The first year of RootsTech I worked as a secretary in the Episcopal Church and I knew it was coming on and I wasn’t here so I opened it up on my computer and I thought it was a dry hobby and it was for old people and it was kind of sad and dead, you know. And I watched RootsTech and a girl named Annie was the chairman that year and she introduced Jay Verkler and the lights when out and the spotlight came on the stage and the sound came up and it said, “Ladies and Gentlemen” and I was hooked. And I’ve been here every year since then. Now it’s our annual vacation.
What do I know about my ancestry? Not very much: I know up to my great, great grandfather—three generations of grandparents.
And do we have oral histories in Ghana? Yes, how I got to learn about my Great Grandfather is that my Grandfather is still alive. He’s in his nineties. I visited him and he spoke to me and I put it down. Currently we don’t have records where you list them from your grandparents. I learned from him directly.
You want me to tell you one thing about my family history that’s part of my heritage? Well, my grandfather died at 80. He was studying about the Second World War—and they were hiding somewhere—somewhere in a cave so that he could save his life.
Meridian: And you remember him?
Rosemarie: I was with him right in the hospital when he died.
Meridian: And he told you stories?
Rosemarie: He told me about hiding in the country and eating coconuts to survive and that is how he made it through the war.
I’m a family history consultant in Pleasant Grove and I share family history from my home. I get the members to sign up and they come to my house and we have a prayer, we invite the Spirit. I love doing one on one. I don’t like to stand up and give a big class, but I love it when the Spirit is there. I’m just starting to remember that we also need to have a closing prayer because we need to thank Heavenly Father for those special insights that we’ve received during that time together.
I have done family history for 52 years and served at a FamilySearch library in Las Vegas. I love doing this work. I love helping people. We recently moved up to Utah because of my husband’s dementia. He has had it for six years. I was losing him a day at a time, then he passed away in January and I’m now at RootsTech. I love family history.
Elder Edward Dube
General Authority Seventy
I joined the Church when I was 22 years old. The very first time I really knew about family history was when we were in the Johannesburg South Africa Temple. When we went there, this was 1992 when my wife and I were sealed, we were asked some questions and those questions created curiosity that we went home and started really asking questions and started gathering names and so forth to do this family history.
I remember, too, (before that) with Grandmother sitting down and sharing these stories about when she was growing up and so forth, but never realized that she was giving me this family history.
Meridian: How do we get our next door neighbor to do this genealogy work?
Elder Dube: The best way to do this is really sharing your own experiences. There’s a big difference from a bishop who stands at the pulpit and says, “You need to do this,” and a bishop who stands at the pulpit and says, “You know, this is what’s happening in our family. This is what we are enjoying.” I think as we share the experiences, then we don’t make anyone feel guilty. We just want to share so they can feel how we feel and that we can help them move to action.

[Saved entries]

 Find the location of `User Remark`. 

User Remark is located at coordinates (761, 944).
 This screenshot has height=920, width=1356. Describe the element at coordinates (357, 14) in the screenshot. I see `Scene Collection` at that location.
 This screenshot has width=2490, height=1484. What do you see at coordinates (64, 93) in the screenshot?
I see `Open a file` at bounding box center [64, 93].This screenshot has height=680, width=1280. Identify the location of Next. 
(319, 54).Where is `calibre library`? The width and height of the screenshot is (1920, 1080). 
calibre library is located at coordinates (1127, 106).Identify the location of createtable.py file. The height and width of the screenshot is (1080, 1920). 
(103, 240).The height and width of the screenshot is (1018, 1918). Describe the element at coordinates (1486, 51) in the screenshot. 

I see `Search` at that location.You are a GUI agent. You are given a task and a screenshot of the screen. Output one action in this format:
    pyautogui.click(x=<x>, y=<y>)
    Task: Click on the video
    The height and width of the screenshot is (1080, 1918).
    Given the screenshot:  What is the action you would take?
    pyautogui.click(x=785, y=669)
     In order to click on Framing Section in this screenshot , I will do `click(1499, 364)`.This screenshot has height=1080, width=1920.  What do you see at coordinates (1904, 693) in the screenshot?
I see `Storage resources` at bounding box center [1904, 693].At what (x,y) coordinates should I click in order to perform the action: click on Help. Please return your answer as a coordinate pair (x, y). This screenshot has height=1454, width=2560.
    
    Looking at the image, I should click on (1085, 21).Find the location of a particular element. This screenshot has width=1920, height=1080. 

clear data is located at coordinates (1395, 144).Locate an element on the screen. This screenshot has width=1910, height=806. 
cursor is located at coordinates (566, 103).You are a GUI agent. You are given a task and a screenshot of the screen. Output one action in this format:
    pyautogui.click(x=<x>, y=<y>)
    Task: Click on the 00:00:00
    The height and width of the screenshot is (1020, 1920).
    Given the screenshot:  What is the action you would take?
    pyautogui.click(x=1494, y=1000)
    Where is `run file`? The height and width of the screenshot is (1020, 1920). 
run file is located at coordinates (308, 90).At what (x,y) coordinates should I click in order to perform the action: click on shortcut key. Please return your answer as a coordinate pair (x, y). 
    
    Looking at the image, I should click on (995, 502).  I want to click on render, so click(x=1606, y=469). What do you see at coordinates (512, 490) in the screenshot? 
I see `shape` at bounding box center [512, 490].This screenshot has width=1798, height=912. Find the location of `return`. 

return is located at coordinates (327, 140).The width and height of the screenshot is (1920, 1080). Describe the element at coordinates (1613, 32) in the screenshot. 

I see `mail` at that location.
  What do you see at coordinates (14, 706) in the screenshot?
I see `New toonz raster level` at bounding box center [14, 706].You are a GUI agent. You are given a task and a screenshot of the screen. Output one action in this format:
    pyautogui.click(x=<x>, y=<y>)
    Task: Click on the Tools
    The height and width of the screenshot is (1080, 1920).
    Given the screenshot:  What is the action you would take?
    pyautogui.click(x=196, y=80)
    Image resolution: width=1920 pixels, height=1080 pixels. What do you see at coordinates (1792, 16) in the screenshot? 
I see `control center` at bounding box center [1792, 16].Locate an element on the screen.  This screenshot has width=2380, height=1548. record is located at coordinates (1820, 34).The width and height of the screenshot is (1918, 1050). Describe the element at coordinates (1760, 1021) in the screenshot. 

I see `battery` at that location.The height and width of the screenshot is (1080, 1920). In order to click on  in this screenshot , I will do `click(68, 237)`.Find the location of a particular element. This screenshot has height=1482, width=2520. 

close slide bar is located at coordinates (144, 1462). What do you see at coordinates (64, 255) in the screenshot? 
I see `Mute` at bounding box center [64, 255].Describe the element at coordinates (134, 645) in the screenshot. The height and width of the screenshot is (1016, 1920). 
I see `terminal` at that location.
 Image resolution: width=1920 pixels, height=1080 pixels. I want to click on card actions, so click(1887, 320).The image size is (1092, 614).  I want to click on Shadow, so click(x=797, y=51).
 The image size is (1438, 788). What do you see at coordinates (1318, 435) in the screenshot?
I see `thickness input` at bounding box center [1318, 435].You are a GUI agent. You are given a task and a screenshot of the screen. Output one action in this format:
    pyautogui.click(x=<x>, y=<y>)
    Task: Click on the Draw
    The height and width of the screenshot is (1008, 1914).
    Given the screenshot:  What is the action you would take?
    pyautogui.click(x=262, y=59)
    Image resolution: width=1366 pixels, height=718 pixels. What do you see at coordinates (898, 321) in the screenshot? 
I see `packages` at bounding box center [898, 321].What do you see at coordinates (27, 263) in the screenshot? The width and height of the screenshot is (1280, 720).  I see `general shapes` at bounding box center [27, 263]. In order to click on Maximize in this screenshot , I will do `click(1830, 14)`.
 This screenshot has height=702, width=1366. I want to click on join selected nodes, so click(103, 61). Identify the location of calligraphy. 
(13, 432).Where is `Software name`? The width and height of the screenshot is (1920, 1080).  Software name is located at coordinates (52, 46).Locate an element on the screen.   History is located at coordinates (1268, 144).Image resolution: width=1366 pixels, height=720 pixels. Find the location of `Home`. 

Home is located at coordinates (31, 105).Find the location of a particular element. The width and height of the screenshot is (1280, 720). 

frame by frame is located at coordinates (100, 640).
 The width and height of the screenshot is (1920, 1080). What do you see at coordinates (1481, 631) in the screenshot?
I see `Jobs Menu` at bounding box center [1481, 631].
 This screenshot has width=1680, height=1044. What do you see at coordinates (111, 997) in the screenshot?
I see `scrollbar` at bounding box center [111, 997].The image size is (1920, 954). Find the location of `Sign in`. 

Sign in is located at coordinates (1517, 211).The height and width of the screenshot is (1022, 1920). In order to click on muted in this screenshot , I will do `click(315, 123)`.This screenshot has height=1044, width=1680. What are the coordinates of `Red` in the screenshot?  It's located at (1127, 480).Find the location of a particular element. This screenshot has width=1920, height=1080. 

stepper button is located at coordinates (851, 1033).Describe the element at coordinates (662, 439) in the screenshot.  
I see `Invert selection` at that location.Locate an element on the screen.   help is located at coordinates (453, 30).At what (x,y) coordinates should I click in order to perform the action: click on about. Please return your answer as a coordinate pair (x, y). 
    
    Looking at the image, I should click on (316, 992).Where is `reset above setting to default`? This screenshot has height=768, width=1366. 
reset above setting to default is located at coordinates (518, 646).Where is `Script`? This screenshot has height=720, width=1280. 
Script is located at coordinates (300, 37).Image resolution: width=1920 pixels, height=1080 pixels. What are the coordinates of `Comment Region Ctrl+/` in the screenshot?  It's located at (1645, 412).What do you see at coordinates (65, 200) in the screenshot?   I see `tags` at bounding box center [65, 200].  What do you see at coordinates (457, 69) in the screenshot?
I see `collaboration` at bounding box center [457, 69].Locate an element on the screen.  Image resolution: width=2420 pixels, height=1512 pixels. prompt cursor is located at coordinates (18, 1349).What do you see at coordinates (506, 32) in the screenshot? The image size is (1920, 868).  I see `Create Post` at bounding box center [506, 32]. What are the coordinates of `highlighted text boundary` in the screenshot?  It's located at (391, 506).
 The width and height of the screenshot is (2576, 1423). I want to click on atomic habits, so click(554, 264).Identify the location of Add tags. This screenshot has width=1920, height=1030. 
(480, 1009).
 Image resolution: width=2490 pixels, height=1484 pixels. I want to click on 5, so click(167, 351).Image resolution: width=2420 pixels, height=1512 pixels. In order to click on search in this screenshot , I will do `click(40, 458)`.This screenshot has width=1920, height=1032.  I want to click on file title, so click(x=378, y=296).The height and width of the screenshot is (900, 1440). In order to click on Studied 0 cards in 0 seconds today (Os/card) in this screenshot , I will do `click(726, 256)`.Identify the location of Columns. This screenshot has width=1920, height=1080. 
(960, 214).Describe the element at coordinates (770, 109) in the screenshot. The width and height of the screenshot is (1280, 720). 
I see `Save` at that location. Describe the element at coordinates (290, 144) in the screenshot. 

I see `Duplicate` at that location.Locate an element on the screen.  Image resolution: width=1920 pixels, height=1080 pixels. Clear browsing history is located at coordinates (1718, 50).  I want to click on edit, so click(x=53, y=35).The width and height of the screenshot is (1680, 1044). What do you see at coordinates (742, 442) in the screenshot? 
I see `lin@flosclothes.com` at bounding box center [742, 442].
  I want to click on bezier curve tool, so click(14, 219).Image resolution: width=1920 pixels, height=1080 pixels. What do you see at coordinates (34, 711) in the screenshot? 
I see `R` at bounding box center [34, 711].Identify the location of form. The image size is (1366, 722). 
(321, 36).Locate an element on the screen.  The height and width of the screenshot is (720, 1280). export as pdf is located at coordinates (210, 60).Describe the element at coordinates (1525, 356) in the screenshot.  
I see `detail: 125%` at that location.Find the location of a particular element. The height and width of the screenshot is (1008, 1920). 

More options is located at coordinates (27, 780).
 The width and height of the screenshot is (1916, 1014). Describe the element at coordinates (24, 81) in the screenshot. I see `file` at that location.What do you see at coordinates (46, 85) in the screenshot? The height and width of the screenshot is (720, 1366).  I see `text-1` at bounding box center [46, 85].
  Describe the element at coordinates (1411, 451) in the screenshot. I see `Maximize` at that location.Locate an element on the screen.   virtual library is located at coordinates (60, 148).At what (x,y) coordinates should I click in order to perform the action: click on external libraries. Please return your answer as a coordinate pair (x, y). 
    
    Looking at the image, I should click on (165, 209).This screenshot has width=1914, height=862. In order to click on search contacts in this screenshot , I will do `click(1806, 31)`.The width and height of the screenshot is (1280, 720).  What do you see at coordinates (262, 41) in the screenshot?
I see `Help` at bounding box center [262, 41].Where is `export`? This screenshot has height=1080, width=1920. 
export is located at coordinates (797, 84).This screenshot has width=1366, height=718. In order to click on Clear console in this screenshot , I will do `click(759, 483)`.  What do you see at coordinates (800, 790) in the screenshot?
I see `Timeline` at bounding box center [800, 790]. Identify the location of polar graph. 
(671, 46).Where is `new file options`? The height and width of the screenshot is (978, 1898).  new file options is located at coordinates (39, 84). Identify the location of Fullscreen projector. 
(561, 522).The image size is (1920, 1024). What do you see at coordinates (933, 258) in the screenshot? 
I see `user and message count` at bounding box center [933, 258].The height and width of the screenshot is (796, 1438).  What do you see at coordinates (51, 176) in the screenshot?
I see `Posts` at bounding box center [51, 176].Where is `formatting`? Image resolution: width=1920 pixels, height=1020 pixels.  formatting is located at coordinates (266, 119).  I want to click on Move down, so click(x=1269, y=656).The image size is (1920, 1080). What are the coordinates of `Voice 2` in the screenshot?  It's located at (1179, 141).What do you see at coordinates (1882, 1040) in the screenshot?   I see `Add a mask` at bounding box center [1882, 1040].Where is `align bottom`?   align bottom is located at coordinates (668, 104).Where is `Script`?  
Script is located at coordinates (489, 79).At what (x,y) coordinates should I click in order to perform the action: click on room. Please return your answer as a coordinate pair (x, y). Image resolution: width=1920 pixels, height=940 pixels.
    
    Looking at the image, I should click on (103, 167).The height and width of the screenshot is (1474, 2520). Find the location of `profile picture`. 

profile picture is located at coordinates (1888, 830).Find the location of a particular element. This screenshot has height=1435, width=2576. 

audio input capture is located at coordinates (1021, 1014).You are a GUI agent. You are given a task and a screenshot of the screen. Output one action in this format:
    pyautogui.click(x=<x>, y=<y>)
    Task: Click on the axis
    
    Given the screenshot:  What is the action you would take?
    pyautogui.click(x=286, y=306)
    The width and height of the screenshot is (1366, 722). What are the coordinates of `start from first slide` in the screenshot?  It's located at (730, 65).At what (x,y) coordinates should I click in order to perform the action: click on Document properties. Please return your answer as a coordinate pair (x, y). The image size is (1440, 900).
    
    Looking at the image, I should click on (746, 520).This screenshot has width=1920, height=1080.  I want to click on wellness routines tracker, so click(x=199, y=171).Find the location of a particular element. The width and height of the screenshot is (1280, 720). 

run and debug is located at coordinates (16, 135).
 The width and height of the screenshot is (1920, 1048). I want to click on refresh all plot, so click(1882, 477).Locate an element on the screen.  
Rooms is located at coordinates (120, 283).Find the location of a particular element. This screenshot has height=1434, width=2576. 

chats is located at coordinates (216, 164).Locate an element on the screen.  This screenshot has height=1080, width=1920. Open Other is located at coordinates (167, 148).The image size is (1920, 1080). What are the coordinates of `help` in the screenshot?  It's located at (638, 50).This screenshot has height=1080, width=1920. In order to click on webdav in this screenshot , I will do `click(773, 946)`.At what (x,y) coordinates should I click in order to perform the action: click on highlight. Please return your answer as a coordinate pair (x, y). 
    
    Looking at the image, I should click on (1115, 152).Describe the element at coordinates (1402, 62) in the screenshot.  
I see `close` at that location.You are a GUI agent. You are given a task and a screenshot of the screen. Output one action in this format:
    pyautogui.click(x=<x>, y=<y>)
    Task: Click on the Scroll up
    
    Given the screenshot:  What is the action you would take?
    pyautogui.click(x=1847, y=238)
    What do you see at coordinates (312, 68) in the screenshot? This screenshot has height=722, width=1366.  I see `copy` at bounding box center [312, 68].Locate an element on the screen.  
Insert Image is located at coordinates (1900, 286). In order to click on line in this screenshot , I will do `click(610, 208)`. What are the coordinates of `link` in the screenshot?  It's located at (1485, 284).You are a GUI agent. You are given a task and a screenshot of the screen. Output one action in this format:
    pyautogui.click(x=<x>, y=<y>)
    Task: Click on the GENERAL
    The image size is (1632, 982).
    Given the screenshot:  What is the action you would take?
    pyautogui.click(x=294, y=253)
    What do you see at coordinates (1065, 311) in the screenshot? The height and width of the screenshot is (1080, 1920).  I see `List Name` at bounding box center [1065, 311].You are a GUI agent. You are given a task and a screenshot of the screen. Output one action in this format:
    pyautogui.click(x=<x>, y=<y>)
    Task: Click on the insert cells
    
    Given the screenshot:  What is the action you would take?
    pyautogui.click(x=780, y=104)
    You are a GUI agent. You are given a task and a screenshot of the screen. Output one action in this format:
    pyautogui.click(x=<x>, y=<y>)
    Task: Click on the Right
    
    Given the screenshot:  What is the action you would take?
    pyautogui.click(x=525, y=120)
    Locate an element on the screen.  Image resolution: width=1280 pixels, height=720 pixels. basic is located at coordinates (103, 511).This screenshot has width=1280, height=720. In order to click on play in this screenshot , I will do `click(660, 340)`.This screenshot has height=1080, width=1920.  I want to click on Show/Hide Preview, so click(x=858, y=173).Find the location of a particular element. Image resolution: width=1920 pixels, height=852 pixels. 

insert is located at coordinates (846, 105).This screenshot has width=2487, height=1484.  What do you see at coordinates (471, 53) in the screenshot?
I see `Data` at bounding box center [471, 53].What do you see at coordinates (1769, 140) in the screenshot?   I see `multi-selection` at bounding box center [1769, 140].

▶ PARTS OF THE EXERCISE
A – According to the RootsTech interviews, in what year were Elder Dube and his wife sealed in the Johannesburg South Africa Temple?
B – Please copy everything in the RootsTech interviews from "Rosemarie: I was" down to "that time together.", word for word.
Draw only on the RootsTech interviews for what comes next.

▶ TASK-BY-TASK ANSWERS
A – 1992.

B –
Rosemarie: I was with him right in the hospital when he died.
Meridian: And he told you stories?
Rosemarie: He told me about hiding in the country and eating coconuts to survive and that is how he made it through the war.
I’m a family history consultant in Pleasant Grove and I share family history from my home. I get the members to sign up and they come to my house and we have a prayer, we invite the Spirit. I love doing one on one. I don’t like to stand up and give a big class, but I love it when the Spirit is there. I’m just starting to remember that we also need to have a closing prayer because we need to thank Heavenly Father for those special insights that we’ve received during that time together.